El ritmo de vida actual parece plantear un dilema: o trabajo o hijos; o trabajas o cuidas del hogar; las dos cosas a la vez parecen un imposible
A fin de conocer el plan de Dios para el hombre y la familia es preciso volver al origen. “Ortega y Gasset ha recordado la historia del explorador del Polo que tras apuntar con su brújula hacia el norte, corre con su trineo (…) para comprobar que se encuentra al sur de la posición inicial. Ignora que no viaja por tierra firme, sino sobre un gran iceberg, que navega raudo en dirección opuesta a su marcha. También hoy muchos con buena voluntad ponemos nuestra brújula apuntando al norte para avanzar, ignorando que flotamos sobre el gran iceberg de las ideologías y no sobre la tierra firme de la verdad de la familia”[1]
En la cuna de la humanidad, están las pautas necesarias, la brújula que marcará siempre el norte.

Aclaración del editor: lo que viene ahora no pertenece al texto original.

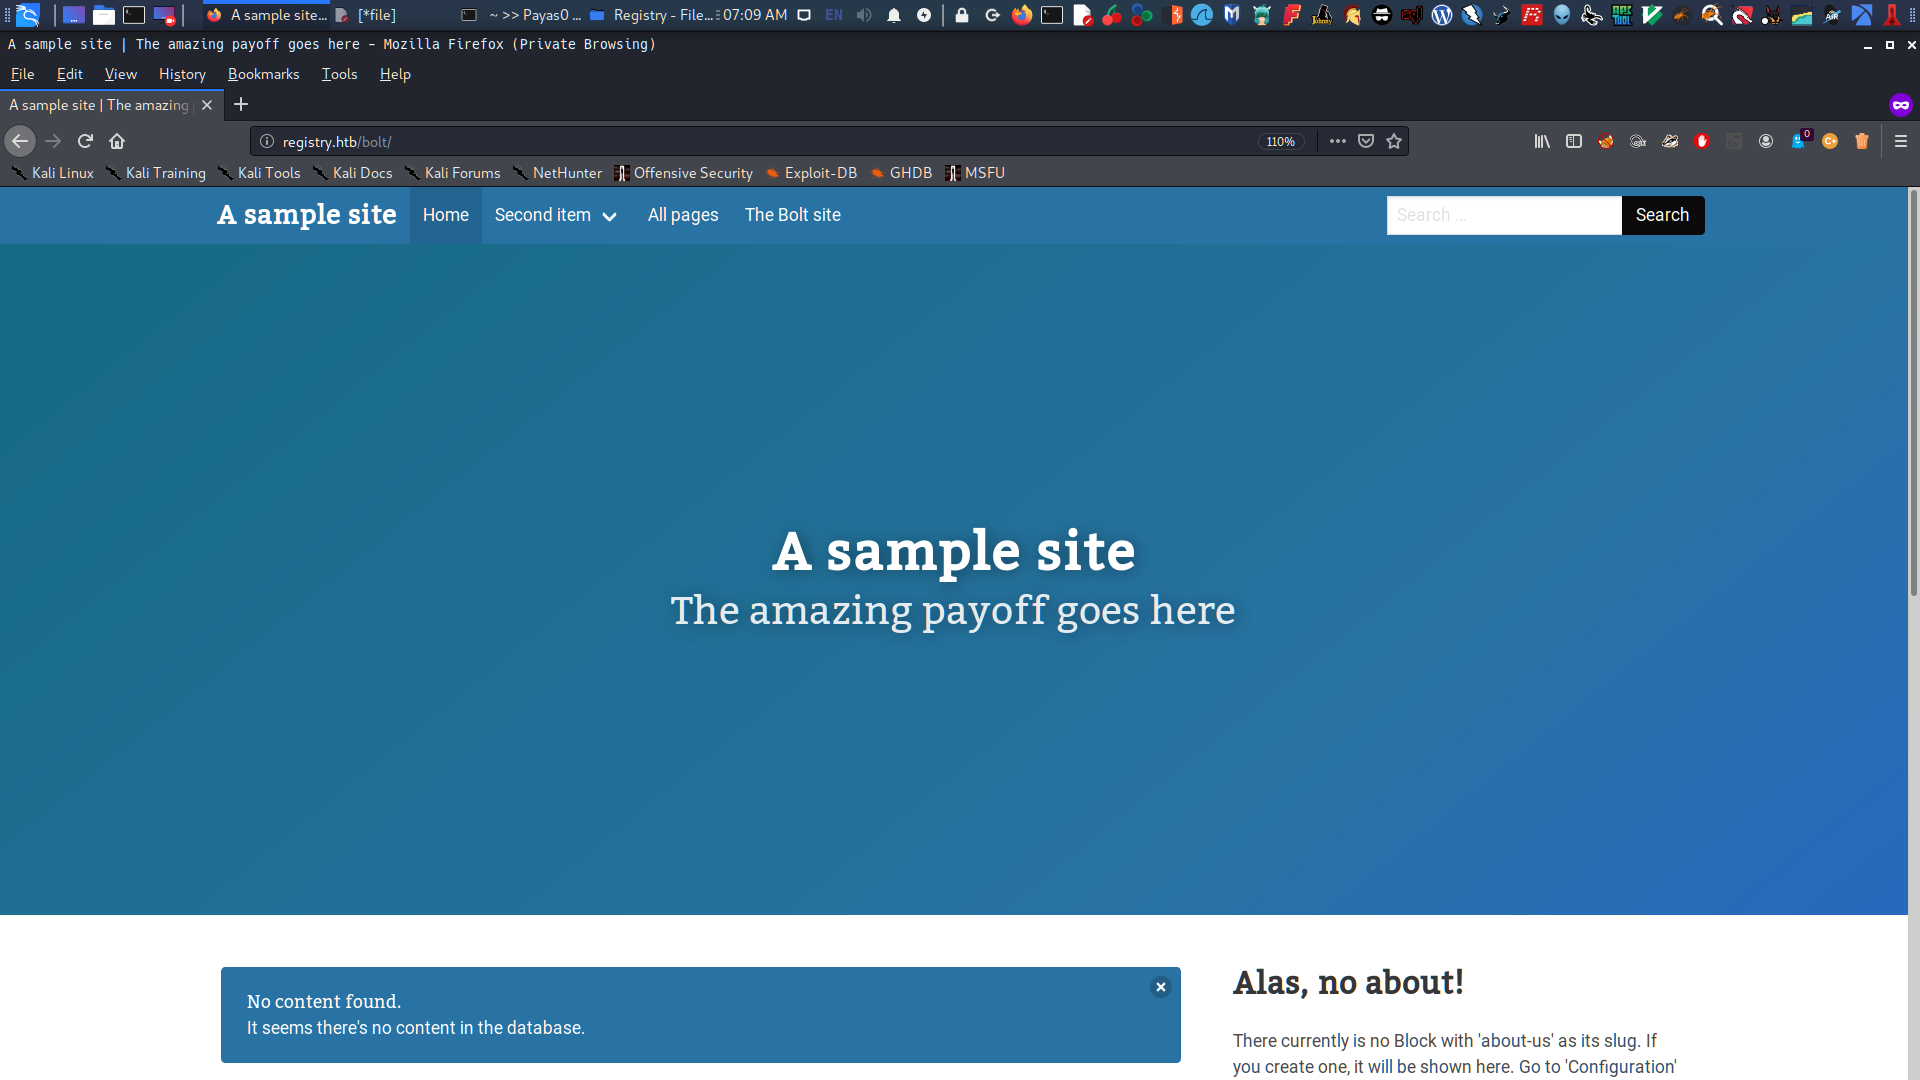Click the Firefox more options ellipsis button
Image resolution: width=1920 pixels, height=1080 pixels.
coord(1338,141)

La primera de esas pautas o claves señaladas en el Génesis es que hemos sido creados para amar y ser amados, y esto se realiza en el “seréis una sola carne”[2] de varón y mujer, un don de sí enriquecedor y fecundo, que se abre a nuevas vidas. El matrimonio, configurado como entrega recíproca, como llamada al amor, sería una primera pauta.

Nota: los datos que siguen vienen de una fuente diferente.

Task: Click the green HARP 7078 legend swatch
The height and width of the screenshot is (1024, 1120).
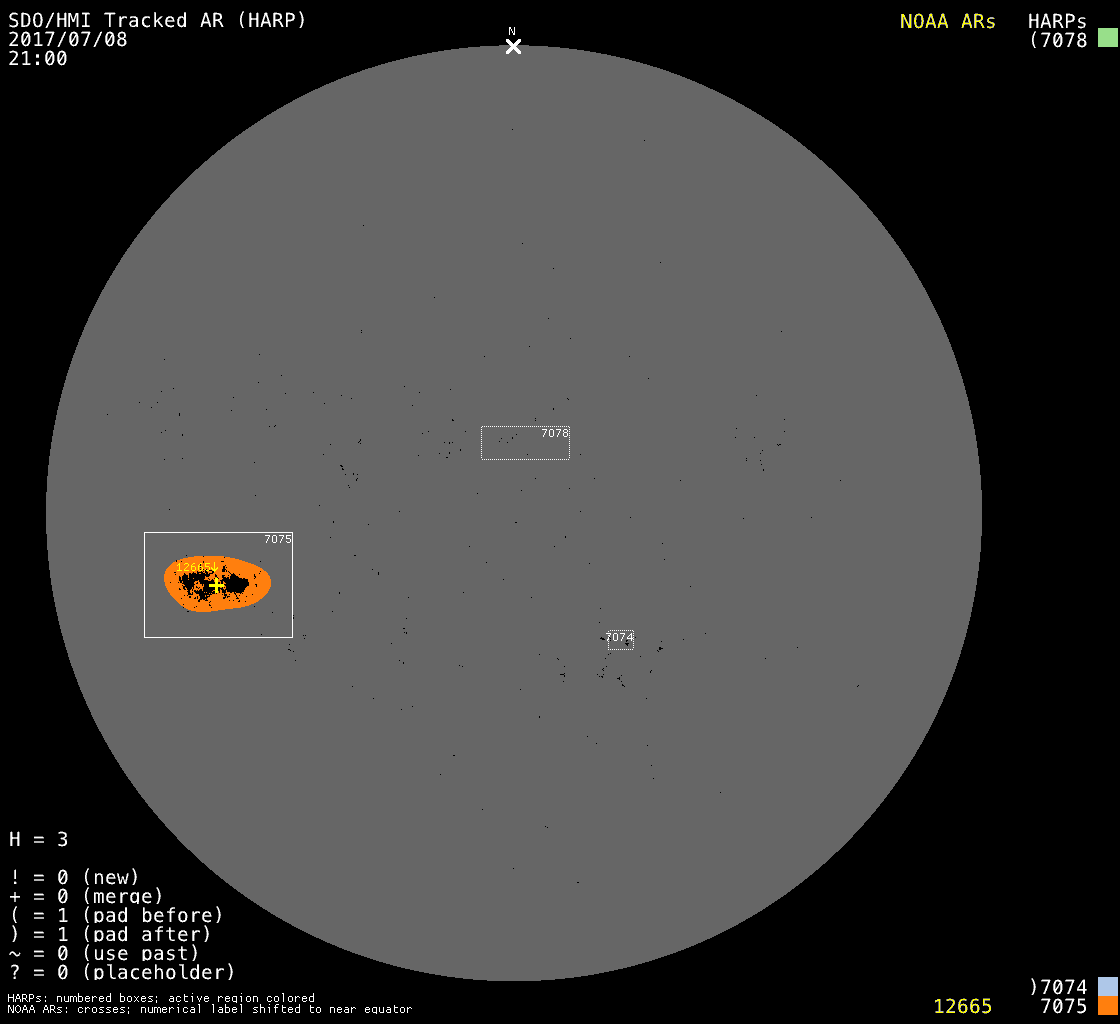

La segunda deriva de la anterior, y se concreta en el mandato divino: “Creced, multiplicaos y dominad la tierra”[3]. Aquí aparece la conexión entre familia (“multiplicaos”) y trabajo (“dominad la tierra”), inseparablemente unidos en un mandato único. Es decir, desde que Dios crea al hombre deja clara la obligación de trabajar, y también el sentido profundo del trabajo: no se trata de la mera realización personal, o de un capricho, o de un pasatiempo, sino de transformar la tierra para convertirla en hogar. Desde el origen de la humanidad, trabajo y familia van unidos y el sentido del trabajo no es otro que servir a la familia. Es una forma de entrega −como lo era la de los esposos Adán y Eva−, un don de sí, nunca un don para uno mismo.